I certainly stirred up some people when I said that some little white lies are appropriate-necessary, in fact! I received a few comments on that, I can tell you!! So before I get to the rest of the blog, I need to return to the little porky pie (lie) scenario. I stand my ground; certain tiny lies are required-depending on the situation.
For example: you go shopping with a friend, and she tries on a dress that makes her look like an elephant in a tutu. Do you tell her that? Not if you want to keep her as a friend! You might say something like "let's look at a few more; perhaps you'll find something you like a lot" - or something similar. Or-you are shopping with a friend (another one) who has legs like tree trunks, and wants to buy a mini skirt-and she is about 65 years old, and looks like she applies her makeup with a trowel (the Joan Collins look: not just mutton dressed as lamb, but 80 trying desperately to look like she is 30- yuck!!). Do you tell her that she looks like an old porker? Not unless you want the inevitable black eye for the suggestion-you mumble that she would look younger in black/white/red/a black plastic bag- or whatever.
My best white lie example comes from the time when my neighbor, Crazy Carol (of the eyeball searing yellow and Chernobyl green walls) invited me to her flat for lunch. It was God-awful; I mean, I wouldn't serve it to my dog. I wouldn't serve it to anybody's dog-the poor thing would probably bite me. All the way through lunch, Carol kept saying how gorgeous it all was: "if I do say so myself", she kept saying, looking sideways at me for a compliment. What was I going to do: tell the truth and say that she should stick to microwave meals and takeaway? I finally said "mmm, lovely"- which she took as approval, but which I meant as-well, lovely could mean anything, from the trees outside to one of her plastic ducks hanging crookedly on the wall. Needless to say, she kept inviting me back, and I kept being very, very busy. Besides, she makes coffee that could peel the paint off my walls. I'd rather have-Kettle Chips.
Now, that should be enough to explain "little white lies". I do NOT mean anything earth shattering, or "I sent that three weeks ago", when it is still sitting on your desk-that is just plain rude. Or-of course I'm not having an affair-which could get you killed.
Now to jingoism and xenophobia: you guessed it, I'm taking a potshot at the Olympics. The Brits, never to take failure without making feeble excuses and slandering their competition, have been saying that a lot of gold medal winners are drug taking. Of course, this only applies to the American and Chinese teams-who, coincidentally, are well ahead in the medals table. Yesterday I went to our little mindfulness meeting: four of us meet once a month to keep up with the meditation we learned several months ago. Inevitably, we talked about the Olympics. I naturally support Team USA-and I am being very patriotic when I say that I hope our team creams everybody else!!
Out came the comments that Britain has the best athletes, and, of course, other people are the ones who win by taking drugs. Who would that be? I asked. Well, Lance Armstrong couldn't possibly win unless he took drugs, since cycling is full of drug-taking. Oh, I said, then Bradley Wiggins, who just won his first Tour de France, must be taking drugs. I got a very snappy reply: of course not, cycling is in his genes. Yeah, right? And Bolt, I said, must be on drugs to be able to run so fast. And what about the rowers? Well-I gave as good as I got (I usually do). And I said that the Brits are worse winners than they are losers-and they are very poor losers. They have no grace, only excuses.
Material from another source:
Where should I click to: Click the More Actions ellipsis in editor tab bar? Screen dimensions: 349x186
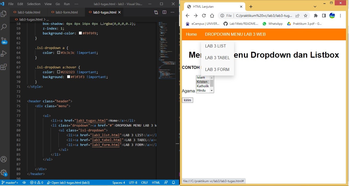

Well-we agreed to differ, and we were all fine at the end-even Jane, who is Austrian, and took my side. Jane is returning to Austria after many years here in Britain. We started to talk about her decision to return home-she seemed unsure, and I turned to her and said that she could always change her mind and come back. I said that she should follow her heart, and if she made a mistake, she could just change her mind and return, that she would always be welcome. She gave me a big smile-I think I said the right thing.
I tend to listen well to other people-and to give pretty good advice (which I wish I would take-I would be so much better off if I listened to myself!!)-and, for some reason, people tend to confide in me and ask for advice, so I'm very careful to ask them first what they think. I don't ever want to tell someone something and then find out later on down the road that I gave them a load of rubbish!!
I think I missed my true vocation: agony aunt and motivational speaker!!